Jerome A. Grunt2, James T. Higgins, Jr.3 and Charles B. Hammond

Departments of Anatomy and Pediatrics, Duke University School of Medicine, Durham, North Carolina

1. Massive fatty metamorphosis, equal to but not exceeding that found in the ethionine-treated adult castrated rat occurs in the neonatally-castrated animal treated with ethionine.
2. Liver function tests yield results which show more functional hepatic impairment in the neonatally-castrated rat treated with ethionine than in other groups.
3. Alterations in serum glutamic-pyruvic transaminase were statistically significant. It appears that the elevation of SGPT is a valid indicator of hepato-cellular injury.
4. Apparently the neonatally castrated male rat was most susceptible to ethionineproduced hepatic damage.

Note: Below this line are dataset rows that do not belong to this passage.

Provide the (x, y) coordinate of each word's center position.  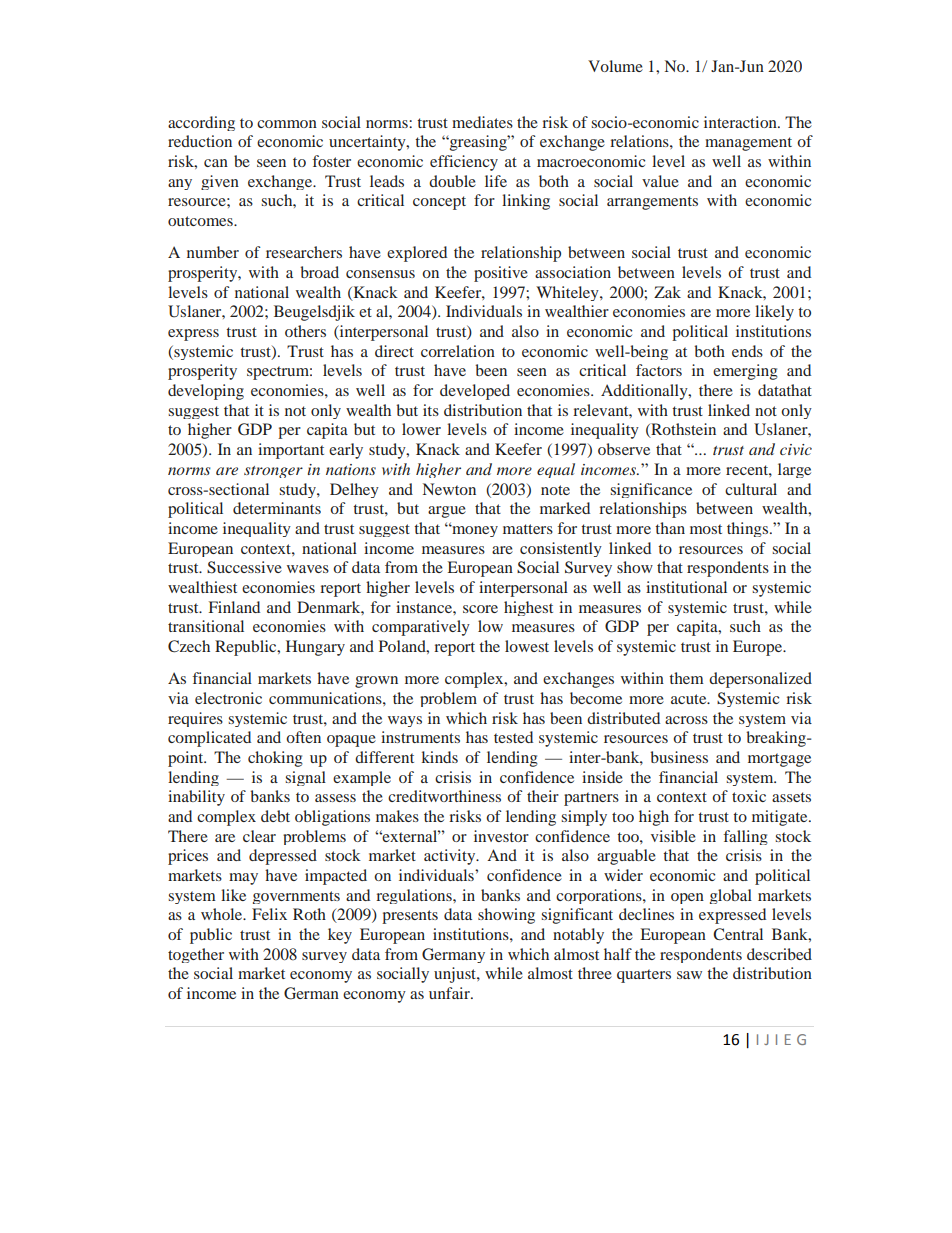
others (305, 331)
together (196, 955)
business (679, 757)
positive (501, 274)
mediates (482, 122)
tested (513, 737)
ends (747, 351)
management (748, 144)
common (287, 124)
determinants (277, 508)
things (747, 529)
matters (528, 529)
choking (275, 759)
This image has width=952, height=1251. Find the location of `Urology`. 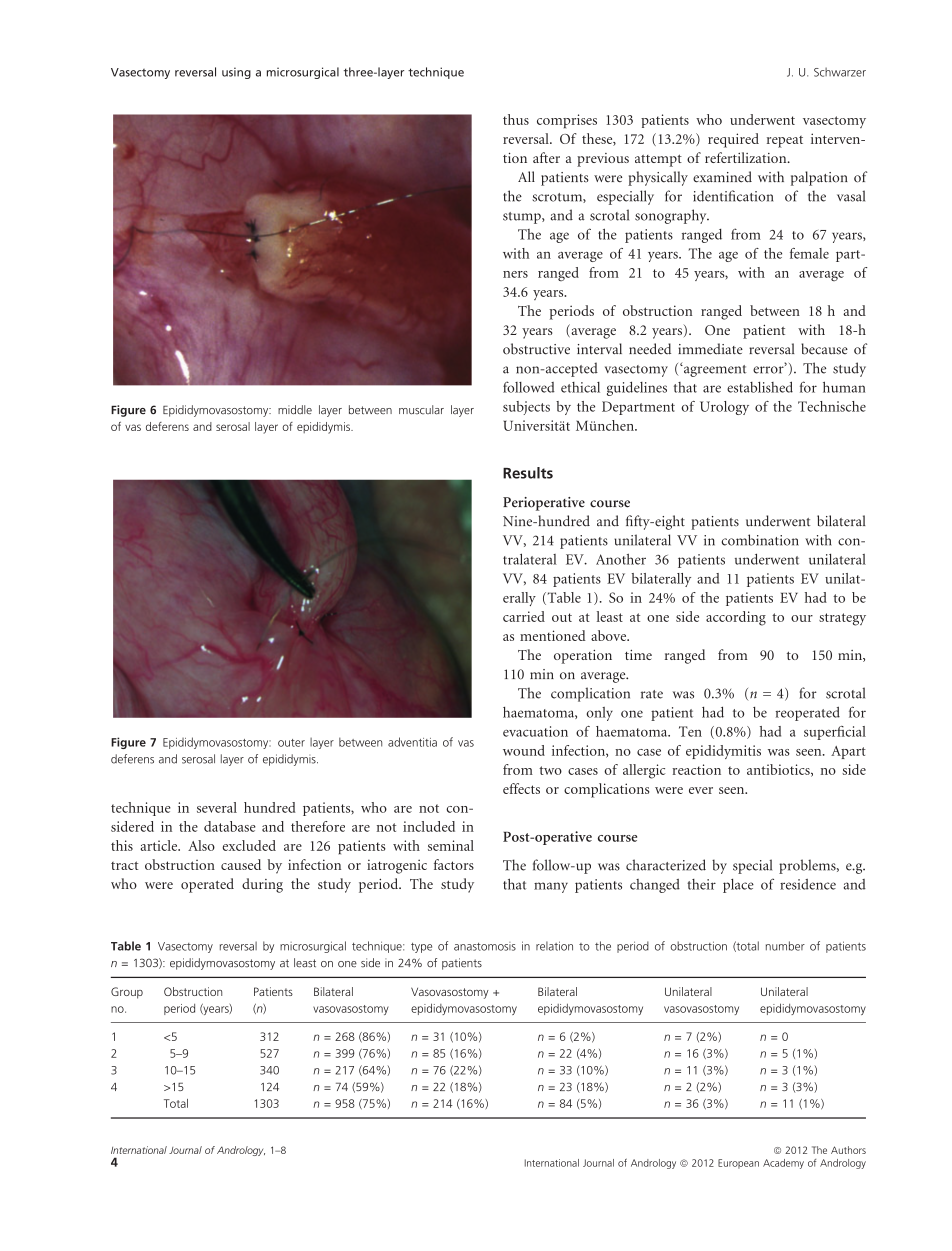

Urology is located at coordinates (724, 408).
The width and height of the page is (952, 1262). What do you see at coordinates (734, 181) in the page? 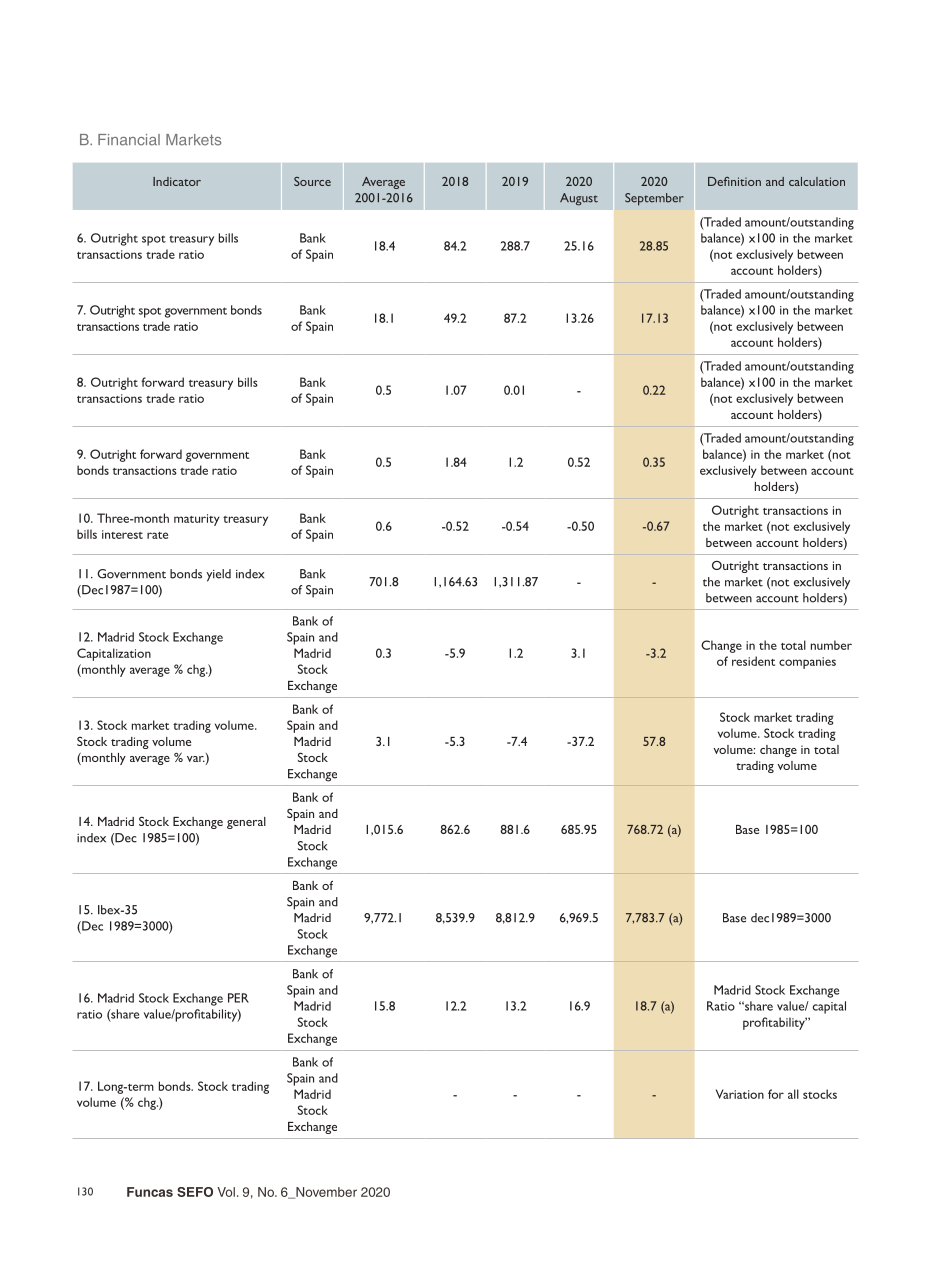
I see `Definition` at bounding box center [734, 181].
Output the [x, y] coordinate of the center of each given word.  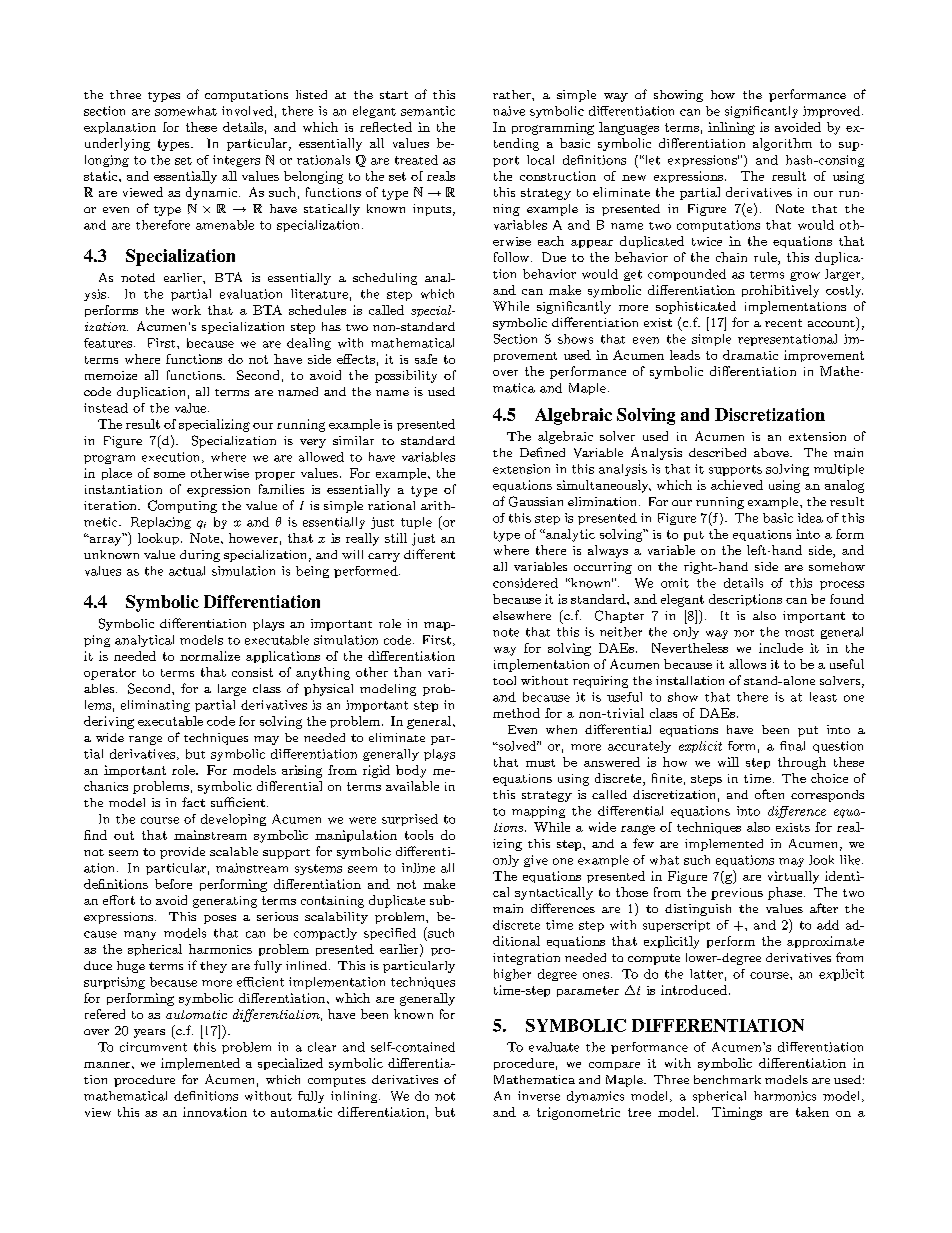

1 Aided in part by a grant from the Duke University Council on research and in part by U.S.P.H.S. Research Grant no. A-3053 (A).

2 This investigation was carried out during the tenure of a Special Fellowship from the National Institute for Arthritis and Metabolic Diseases, U.S.P.H.S. Dr. Grunt's present address is The Children's Hospital, Boston 15, Massachusetts.

3 During tenure of U.S.P.H.S. medical student research fellowship.

Manuscript received 4 September 1959.